Carl los saludó con la cabeza. Sí, conocía a alguno de ellos. Allí estaban muchos de los políticos que podrían hacer caer al Gobierno en las próximas elecciones. Siempre quedaba la esperanza. La portavoz política con una falda hasta la rodilla, un par de sus parlamentarios más destacados y un par del secretariado, incluida la secretaria Marianne Koch. Esta le dirigió una mirada insinuante, cosa que le recordó que sólo quedaban tres horas para el severo interrogatorio en el despacho de Mona Ibsen.
– Como seguramente les habrá contado Birger Larsen, estoy investigando una vez más la desaparición de Merete Lynggaard antes de que cerremos el caso. Y por eso tengo que saber todo cuanto pueda ayudarme a entender cuál fue el comportamiento de Merete Lynggaard durante los últimos días y cuál era su estado de ánimo. Tengo la impresión de que la policía, en una fase bastante temprana de la investigación, llegó a la conclusión de que había caído al agua por accidente, y es posible que así fuera. Y en ese caso jamás llegaremos a saberlo con seguridad. Tras cinco años en el mar, hace tiempo que el cadáver se habrá hundido.

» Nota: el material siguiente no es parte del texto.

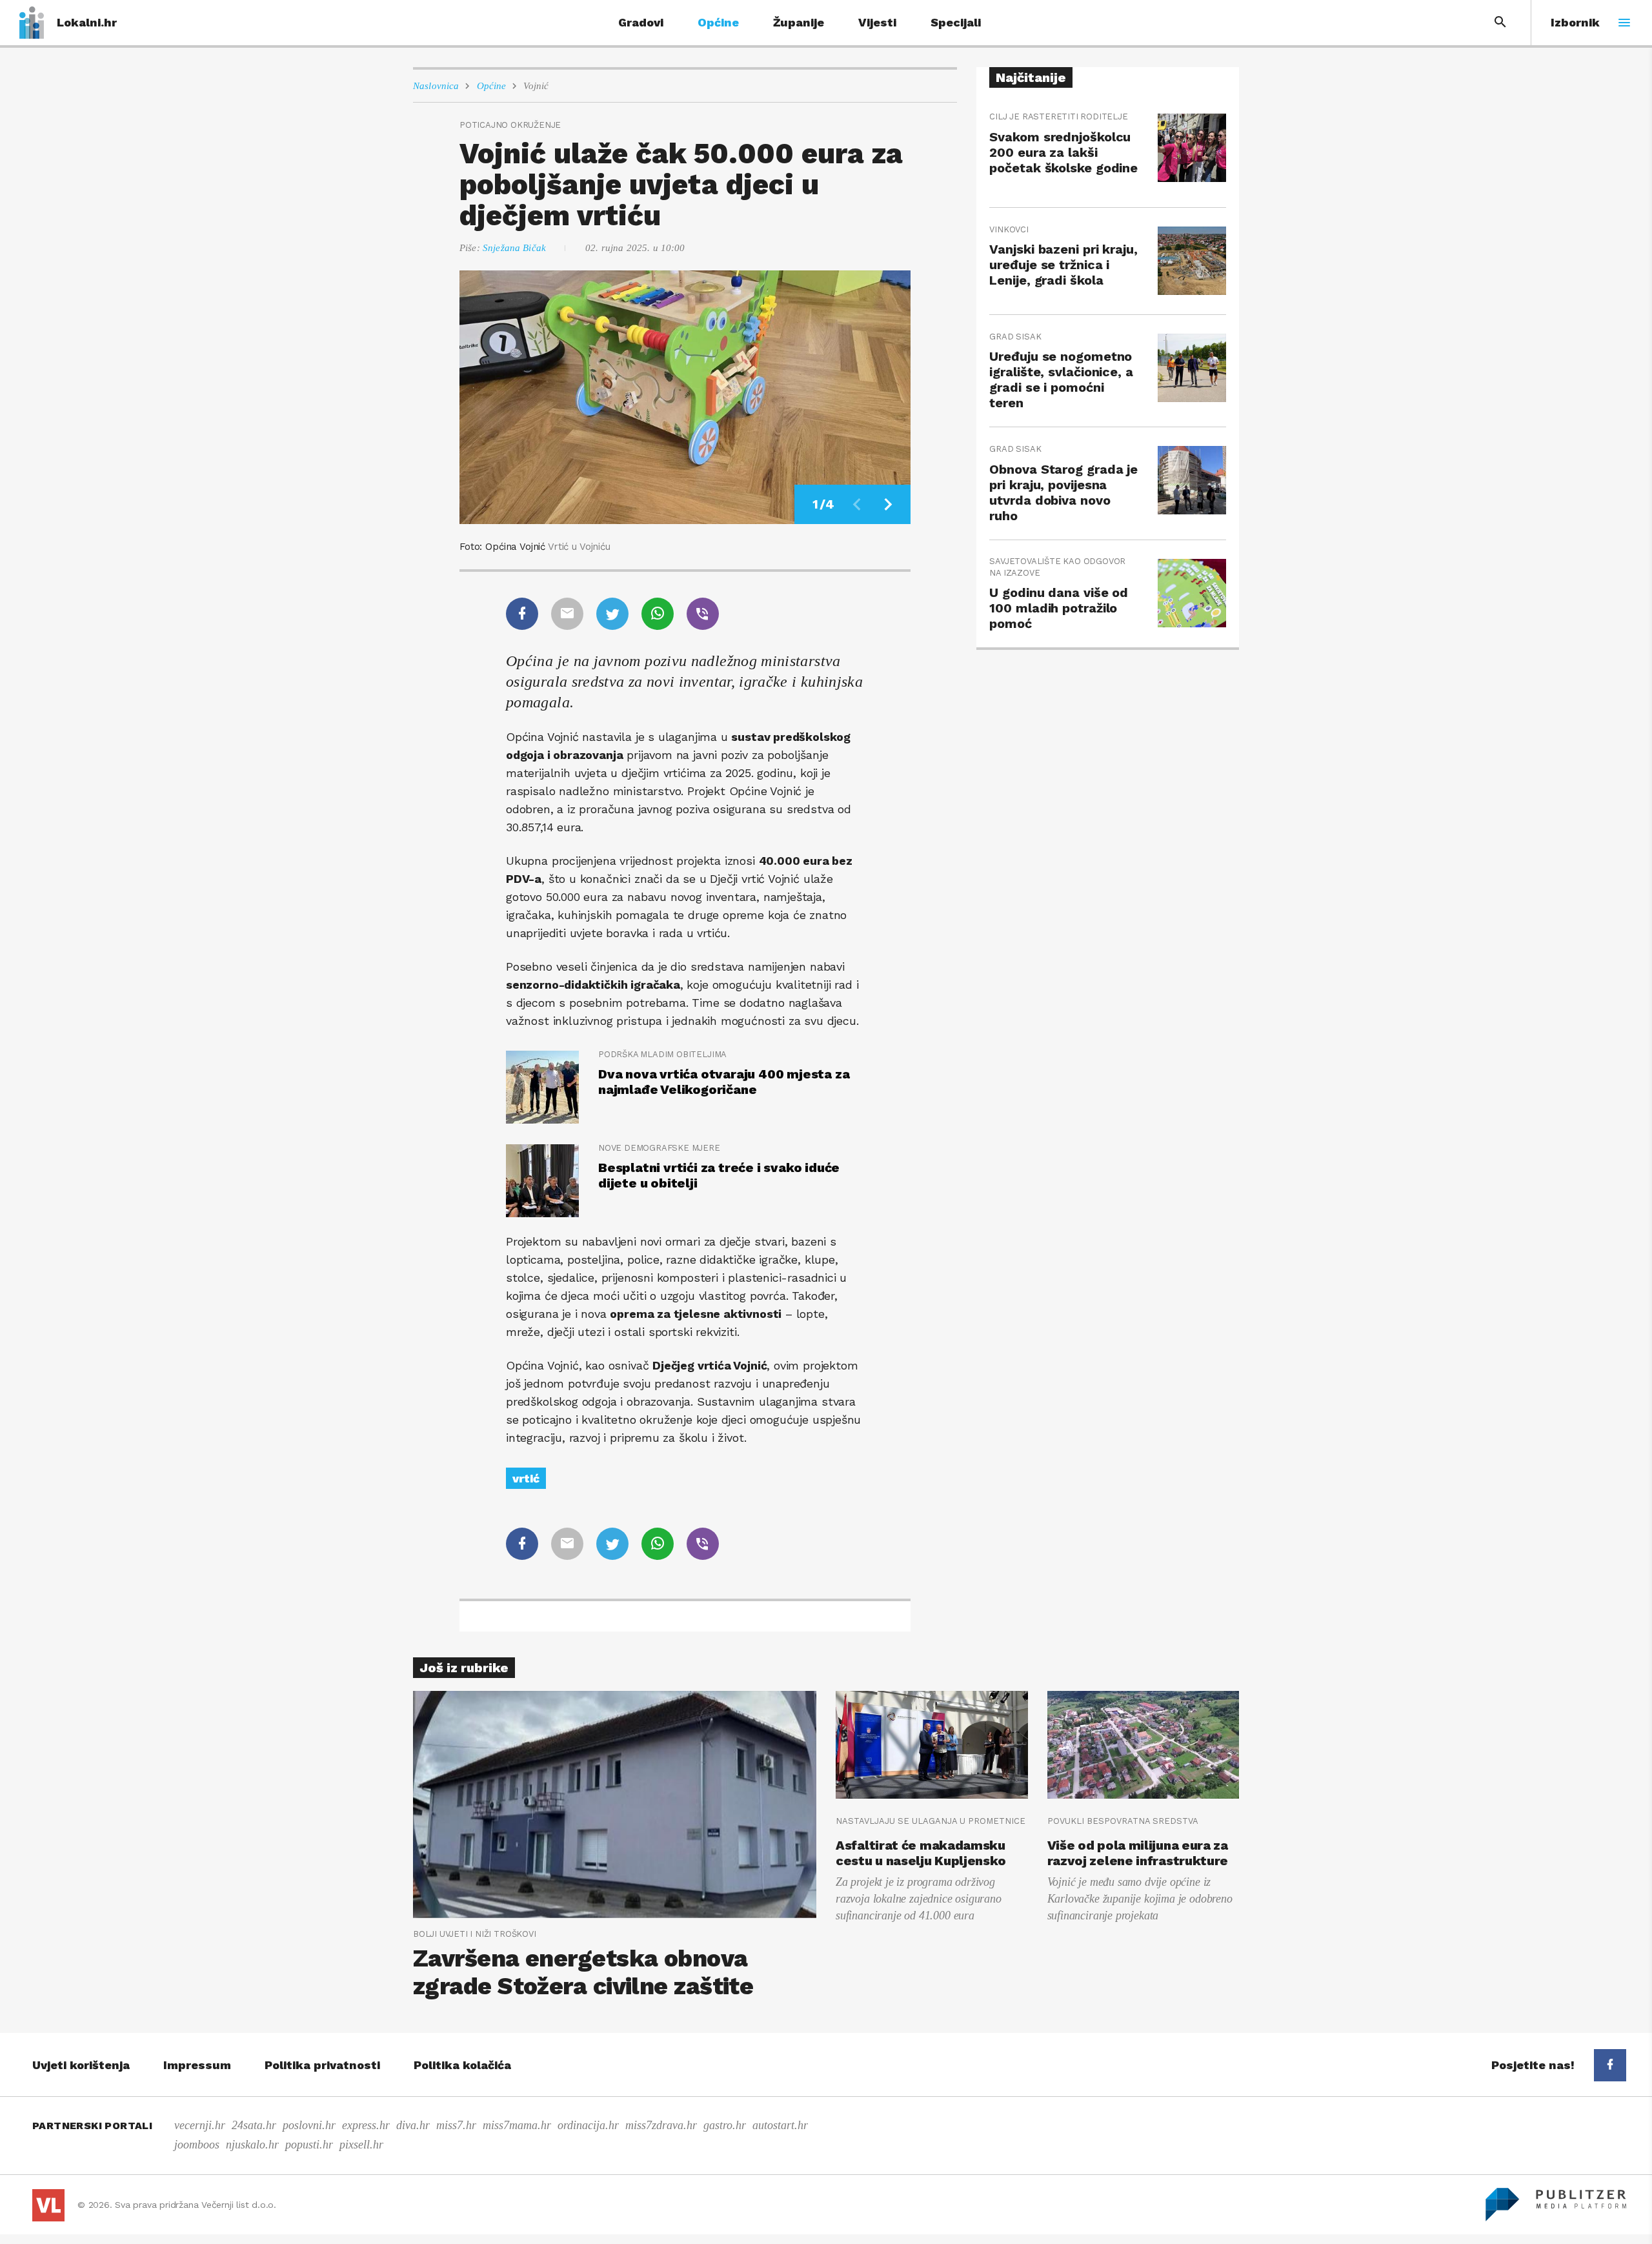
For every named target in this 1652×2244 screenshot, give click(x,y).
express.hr (366, 2125)
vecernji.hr (199, 2125)
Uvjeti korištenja (81, 2065)
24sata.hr (254, 2125)
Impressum (197, 2065)
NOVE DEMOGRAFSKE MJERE (659, 1148)
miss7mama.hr (517, 2125)
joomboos (196, 2144)
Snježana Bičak (514, 248)
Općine (718, 22)
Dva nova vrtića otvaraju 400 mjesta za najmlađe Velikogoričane (723, 1081)
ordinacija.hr (588, 2125)
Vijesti (877, 22)
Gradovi (640, 22)
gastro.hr (724, 2125)
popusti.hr (309, 2144)
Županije (798, 22)
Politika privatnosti (322, 2065)
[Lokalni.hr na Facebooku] (1610, 2065)
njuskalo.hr (252, 2144)
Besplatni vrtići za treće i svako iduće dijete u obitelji (719, 1175)
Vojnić (536, 86)
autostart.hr (780, 2125)
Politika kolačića (462, 2065)
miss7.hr (456, 2125)
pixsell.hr (361, 2144)
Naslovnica (436, 86)
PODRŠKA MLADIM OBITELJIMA (662, 1054)
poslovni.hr (309, 2125)
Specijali (956, 22)
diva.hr (413, 2125)
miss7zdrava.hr (661, 2125)
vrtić (525, 1478)
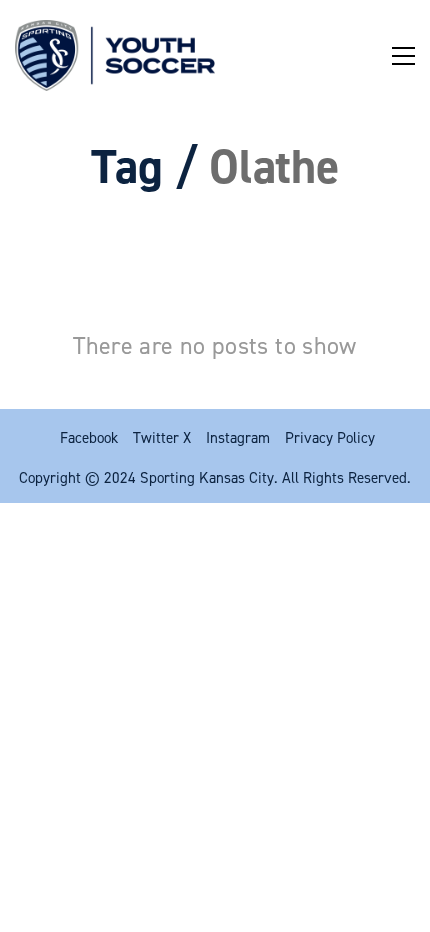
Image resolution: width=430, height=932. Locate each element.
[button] (403, 56)
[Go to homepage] (115, 55)
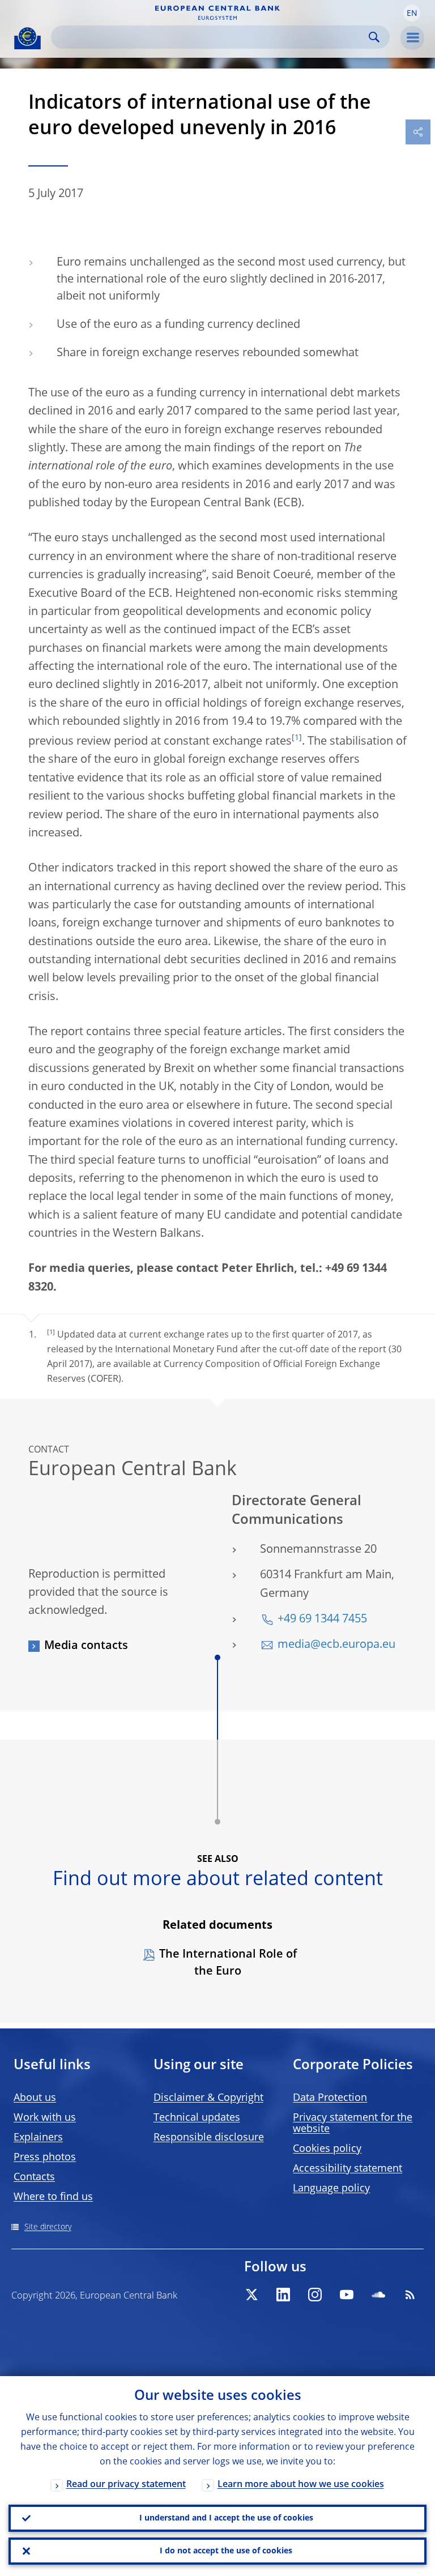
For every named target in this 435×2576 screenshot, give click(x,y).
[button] (411, 13)
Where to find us (53, 2197)
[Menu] (412, 38)
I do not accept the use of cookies (226, 2551)
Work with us (45, 2118)
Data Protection (330, 2098)
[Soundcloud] (378, 2294)
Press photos (45, 2157)
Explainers (38, 2138)
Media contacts (86, 1646)
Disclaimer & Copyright (208, 2098)
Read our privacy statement (126, 2484)
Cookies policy (327, 2149)
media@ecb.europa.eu (336, 1645)
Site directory (47, 2227)
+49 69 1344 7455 (322, 1619)
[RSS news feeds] (410, 2294)
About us (35, 2098)
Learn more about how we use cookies (301, 2484)
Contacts (34, 2177)
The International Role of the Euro (228, 1963)
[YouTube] (346, 2294)
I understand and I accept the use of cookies (226, 2518)
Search (374, 37)
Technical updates (196, 2118)
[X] (251, 2294)
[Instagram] (315, 2294)
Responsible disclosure (208, 2138)
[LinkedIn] (283, 2294)
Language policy (331, 2189)
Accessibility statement (347, 2169)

Todos asintieron en silencio. Con el semblante serio y en cierto modo también afligido. Los allí presentes eran los que Merete Lynggaard podía considerar sus compañeros. Excepto quizá la nueva princesa heredera.
– En nuestra investigación hay muchas cosas que apuntan a un accidente, así que habría que ser bastante estúpido para creer otra cosa. No obstante, en el Departamento Q somos unos escépticos de órdago, seguramente por eso nos han elegido para el trabajo.
Los asistentes sonrieron ligeramente. Bueno, al menos prestaban atención.
– Por eso voy a hacerles una serie de preguntas, y si tienen algo que decir, no duden en intervenir.
La mayoría volvió a asentir en silencio.
– ¿Alguien de ustedes recuerda -continuó- si Merete Lynggaard se reunió con un grupo que trabajaba a favor de las investigaciones con placenta poco antes de que desapareciera?
– Ya me acuerdo -dijo una del secretariado-. Hubo un grupo reunido para la ocasión por Bille Antvorskov, de BasicGen.
– ¿Bille Antvorskov? ¿Ese Bille Antvorskov? ¿El multimillonario?
– El mismo. Juntó el grupo y consiguió una reunión con Merete Lynggaard. Estuvieron de ronda.
– ¿De ronda? ¿Con Merete Lynggaard?
– No -repuso la mujer sonriendo-. Decimos eso cuando un grupo de presión se reúne con todos los partidos por turnos. El grupo intentaba lograr una mayoría en el Parlamento.
– En alguna parte tiene que haber un informe de esa reunión, ¿no?
– Supongo que sí. No sé si estará impreso, pero si no tal vez podamos buscar en el ordenador de la antigua secretaria de Merete Lynggaard.
– ¿Todavía existe? -se sorprendió Carl. Le costaba creer lo que estaba oyendo.
La mujer del secretariado sonrió.
– Siempre guardamos los discos duros antiguos cuando cambiamos de sistema operativo. Cuando pasamos a Windows XP hubo que cambiar por lo menos diez discos duros.
– ¿No hay una intranet?
– Sí, tenemos una, pero en aquella época la secretaria de Merete y algunos otros no estaban conectados.